Aim of the exercise:
Among the entries below, find the lines with "click" and copy them.

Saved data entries
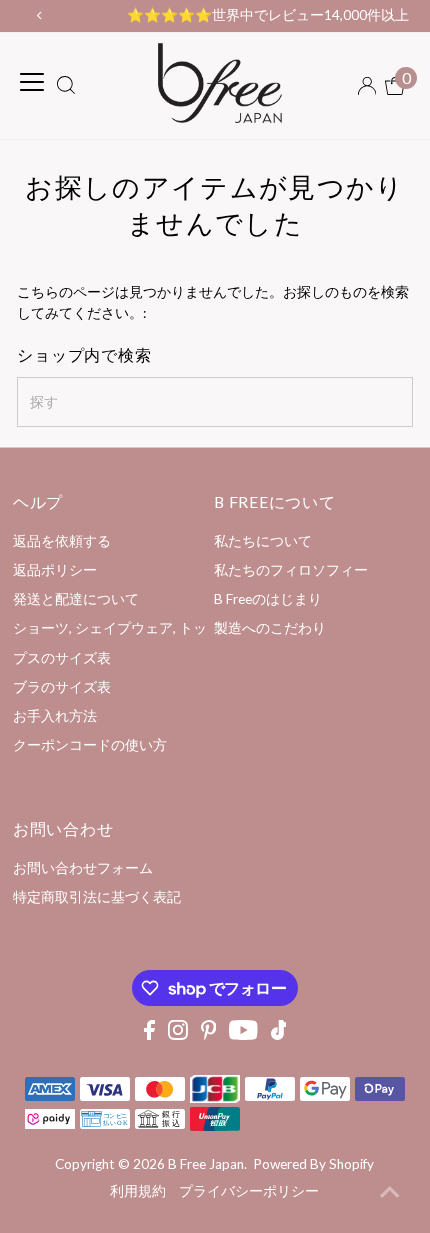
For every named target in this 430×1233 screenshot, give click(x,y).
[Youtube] (243, 1035)
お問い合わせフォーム (83, 868)
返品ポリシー (55, 570)
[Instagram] (178, 1035)
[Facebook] (149, 1035)
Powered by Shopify (313, 1164)
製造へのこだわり (270, 628)
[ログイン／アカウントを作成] (367, 86)
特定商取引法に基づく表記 (97, 897)
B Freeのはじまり (268, 599)
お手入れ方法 (55, 716)
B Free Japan (206, 1164)
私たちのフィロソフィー (291, 570)
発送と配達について (76, 599)
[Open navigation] (32, 82)
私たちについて (263, 541)
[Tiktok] (279, 1035)
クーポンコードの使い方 (90, 745)
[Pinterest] (209, 1035)
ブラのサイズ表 (62, 687)
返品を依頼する (62, 541)
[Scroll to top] (390, 1193)
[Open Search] (66, 86)
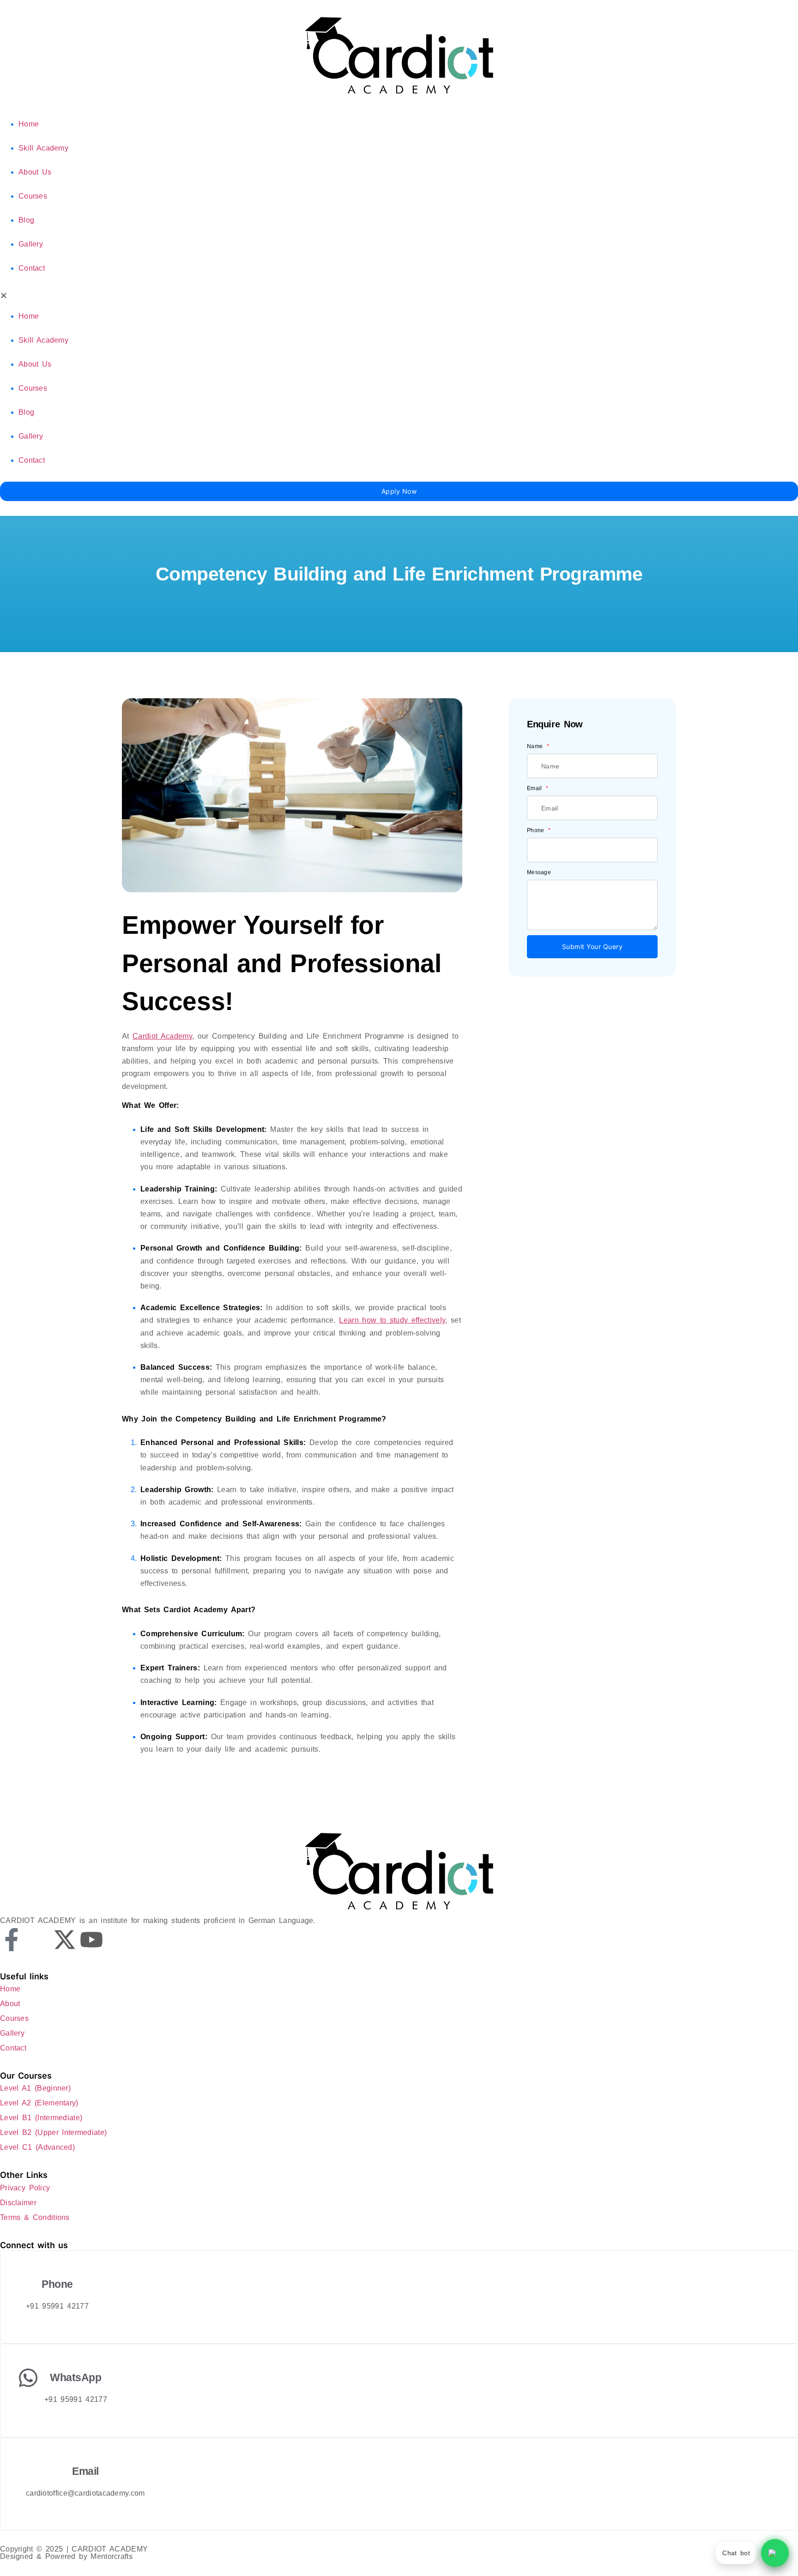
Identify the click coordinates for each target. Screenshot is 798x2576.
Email (536, 788)
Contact (31, 268)
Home (28, 124)
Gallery (30, 244)
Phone (537, 830)
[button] (399, 297)
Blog (26, 220)
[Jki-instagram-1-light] (38, 1939)
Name (536, 746)
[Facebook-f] (11, 1939)
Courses (32, 196)
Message (539, 872)
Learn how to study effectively (392, 1320)
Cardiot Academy (162, 1036)
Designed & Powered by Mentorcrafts (66, 2556)
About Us (35, 172)
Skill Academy (43, 148)
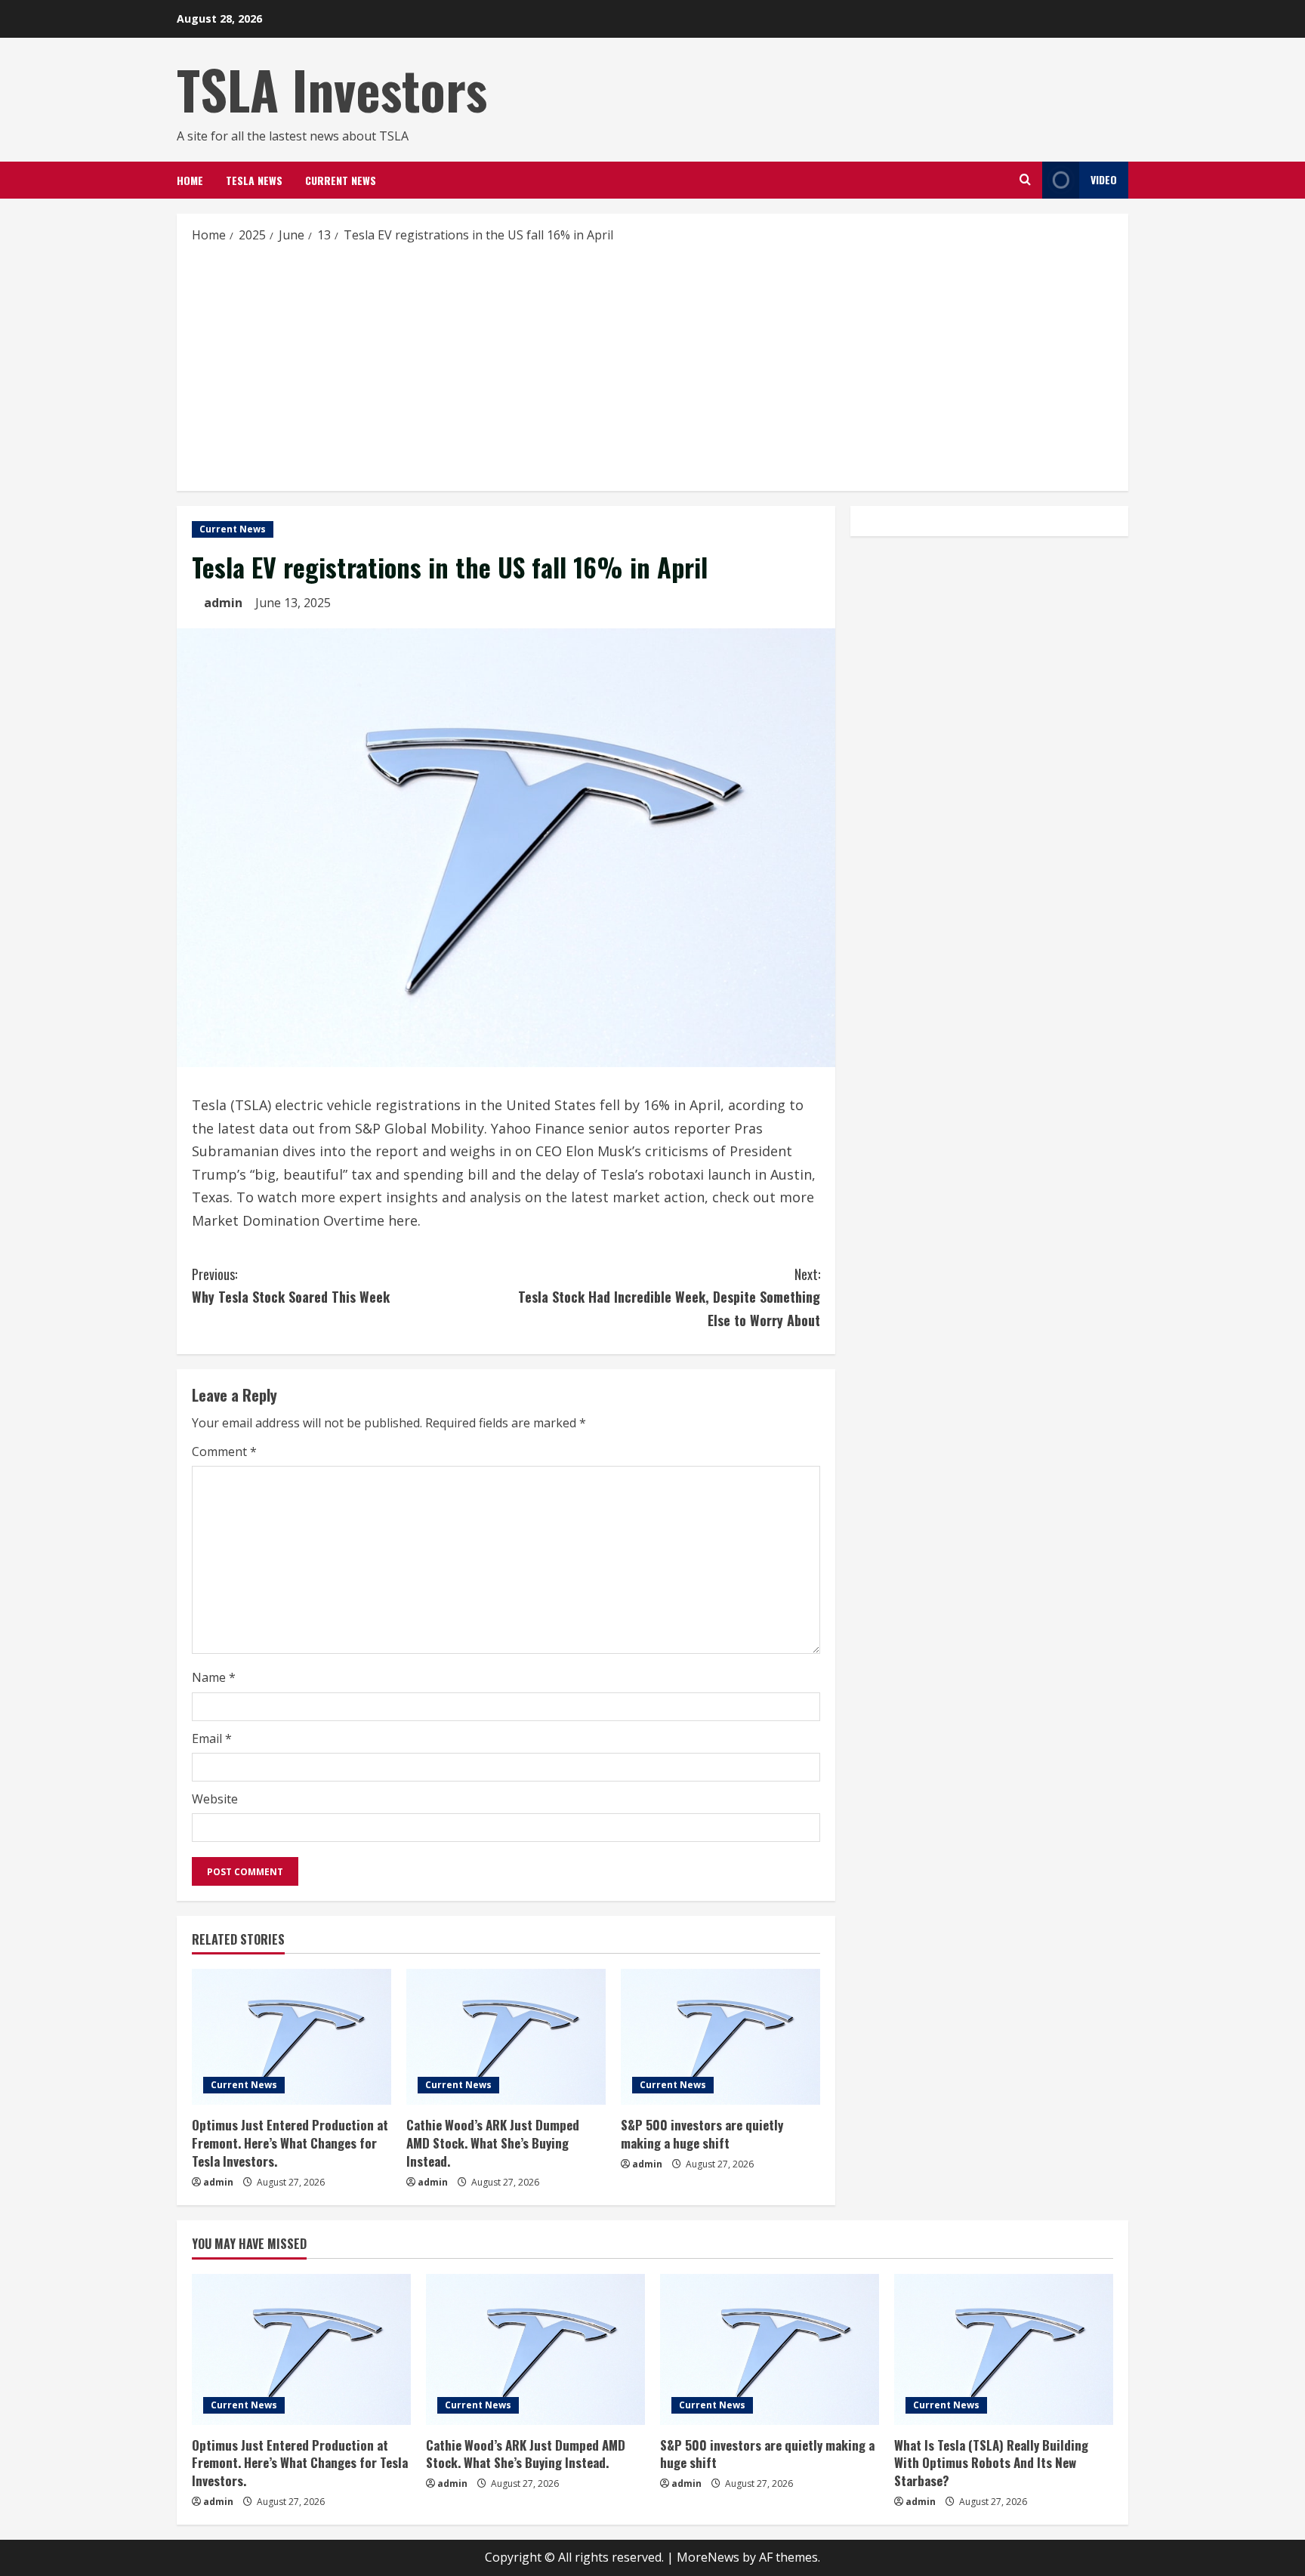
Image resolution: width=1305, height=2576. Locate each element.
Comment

Written solution:
For every named target in this 430×1233 screenshot, give click(x,y).
Identify the click coordinates for each target. Screenshot is 798x2576.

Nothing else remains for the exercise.